Su Ilustrísima Sir Bors había decretado un tiempo de ayuno y oración en el castillo, según él para acabar con la maldición que Sir Artegal suponía para los dominios del rey. A Sir Cualahad no le parecía ni demasiado razonable ni demasiado agradable, pero tragó porque en el castillo todos lo hacían. Iba a la capilla con el resto de los habitantes del castillo dos veces al día, en ocasiones hasta tres veces, y allí esperaban hasta que traían al rey Ambitas y luego se pasaban horas arrodillados durante el servicio. Era una penitencia. Era un absurdo.
—Todos hemos pecado —decía Sir Bors sosteniendo la Llave Sagrada con ambas manos. Bajo sus ricas vestiduras se le veía delgado, incómodo y abrumado por píos pensamientos—. A causa de nuestros pecados el santo Equilibrio está alterado, la herida de nuestro soberano no sana y nuestras tierras están infestadas por la abominación que acecha en los bosques en la forma de Sir Artegal. Sólo podemos enmendarnos orando, ayunando y limpiando nuestras mentes.
Sir Cualahad sospechaba que el rey Ambitas dormía durante la mayor parte de los sermones. A él le gustaría poder hacerlo también, pero no tenía la suerte de que le llevasen en una cama. Cuando salían de la capilla era para comer pan revenido, cerveza aguada y puré de lentejas. El estómago vacío empezó a mantener en vela por las noches a Sir Cualahad, quien se quedaba acostado escuchando los distantes cánticos que llegaban desde la capilla hasta bien entrada la madrugada.
Pero finalmente acabó. El rey Ambitas convocó a Sir Cualahad, y Sir Cualahad acudió y se arrodilló ante el lecho del monarca.
—Bueno, Cualahad el Campeón —dijo el rey cómodamente recostado entre almohadones— tanto rezo y ayuno llega mañana a su fin, ¡gracias al Bannus! Espero que el reverendo Bors sepa lo que está haciendo, porque yo no soy en absoluto capaz de seguir sus razonamientos. Creo que Sir Artegal iba a estar ahí independientemente de que la gente se comportase bien o no, y tampoco creo que mi grave enfermedad tenga mucho que ver con el pecado.
—Seguro que no, mi Señor —dijo Sir Cualahad, que era demasiado educado para hacer preguntas sobre la naturaleza concreta de la dolencia del rey, aunque nunca le pareció que fuese demasiado grave. El rostro del rey tenía sus arrugas, pero seguía rechoncho y rosado a pesar del ayuno.
—En cualquier caso —prosiguió Ambitas— mañana, como cada año, se celebra la Epifanía del Bannus, y daremos un banquete digno de mi prometida. Queremos que sea una ocasión espléndida; si eres tan amable, ve a dar las órdenes necesarias.
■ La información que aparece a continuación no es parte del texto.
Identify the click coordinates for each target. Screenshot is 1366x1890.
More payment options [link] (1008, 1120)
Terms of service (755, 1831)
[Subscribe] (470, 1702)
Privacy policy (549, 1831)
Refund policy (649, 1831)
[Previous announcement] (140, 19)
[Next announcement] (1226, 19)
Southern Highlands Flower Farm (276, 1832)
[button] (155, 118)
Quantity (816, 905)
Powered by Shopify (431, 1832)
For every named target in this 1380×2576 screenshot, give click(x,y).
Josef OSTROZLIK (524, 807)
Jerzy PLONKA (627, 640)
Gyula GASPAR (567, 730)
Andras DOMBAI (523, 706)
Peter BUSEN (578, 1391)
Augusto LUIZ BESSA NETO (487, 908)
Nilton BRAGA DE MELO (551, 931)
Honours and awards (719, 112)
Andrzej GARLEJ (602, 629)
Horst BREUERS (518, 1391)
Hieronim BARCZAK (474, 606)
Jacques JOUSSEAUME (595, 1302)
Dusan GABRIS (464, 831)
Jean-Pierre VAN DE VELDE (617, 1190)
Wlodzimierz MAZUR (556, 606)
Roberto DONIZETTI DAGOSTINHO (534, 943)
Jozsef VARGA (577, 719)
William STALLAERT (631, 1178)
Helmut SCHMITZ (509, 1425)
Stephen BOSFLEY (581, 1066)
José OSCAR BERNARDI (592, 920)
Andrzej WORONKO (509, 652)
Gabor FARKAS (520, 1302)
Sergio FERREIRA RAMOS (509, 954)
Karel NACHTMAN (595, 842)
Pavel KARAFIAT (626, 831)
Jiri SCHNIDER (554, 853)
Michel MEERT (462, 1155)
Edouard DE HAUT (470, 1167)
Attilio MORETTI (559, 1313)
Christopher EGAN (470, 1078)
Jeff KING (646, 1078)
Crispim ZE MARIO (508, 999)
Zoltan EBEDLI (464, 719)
Sir Cualahad hizo una reverencia y partió para disponer el banquete. «Será de doce platos», pensó, «y no habrá ni una lenteja en ninguno de los doce». Le sorprendió mucho que ya llegase otra vez la Pascua del Bannus. Había pasado en el castillo dos años de celebraciones, diversión, caza y ejercicios caballerescos, así todo el tiempo. No es que le preocupase, era una prueba de lo buena que era la vida en el castillo en general, aunque tenía que admitir que llevaba allí el tiempo suficiente como para que le irritasen ciertos aspectos de la corte del rey. Uno de ellos era la piedad de Sir Bors, que parecía fortalecerse de forma constante. Otro era la novia del rey, pero cuanto menos dijese de ella mejor. Y la hermosa dama de cabellos dorados, Lady Sylvia, era otro. Siempre acababa de irse de los sitios a los que él iba, siempre decidía a última hora no ir a celebrar los Mayos, siempre llegaba tarde al picnic cuando él ya la había dado por imposible y se había ido solo. Todas estas cosas enojaban mucho a Sir Cualahad. Era un hombre importante en el castillo en esos días; el rey confiaba en él, y los demás acudían a él en busca de órdenes en vez de molestar a Su Majestad.
Sir Cualahad dio las órdenes para el banquete, y no tardó en topar con lo más irritante de toda la corte: el Lord Senescal, Sir Harrisoun. Sir Cualahad no podía tragar a Sir Harrisoun, cuyo rostro macilento, pelo anaranjado y complexión débil le crispaban hasta el límite de lo insoportable. Sir Harrisoun le trataba de una forma muy familiar y directa que hasta resultaba agresiva y que le revelaba que, cuando menos, se consideraba un igual de Sir Cualahad, lo que por supuesto era una completa estupidez.
—Ah, Cualahad —comenzó Sir Harrisoun, pavoneándose de su espléndida túnica de terciopelo negro nueva— quería hablarte de esa fiesta que estás preparando.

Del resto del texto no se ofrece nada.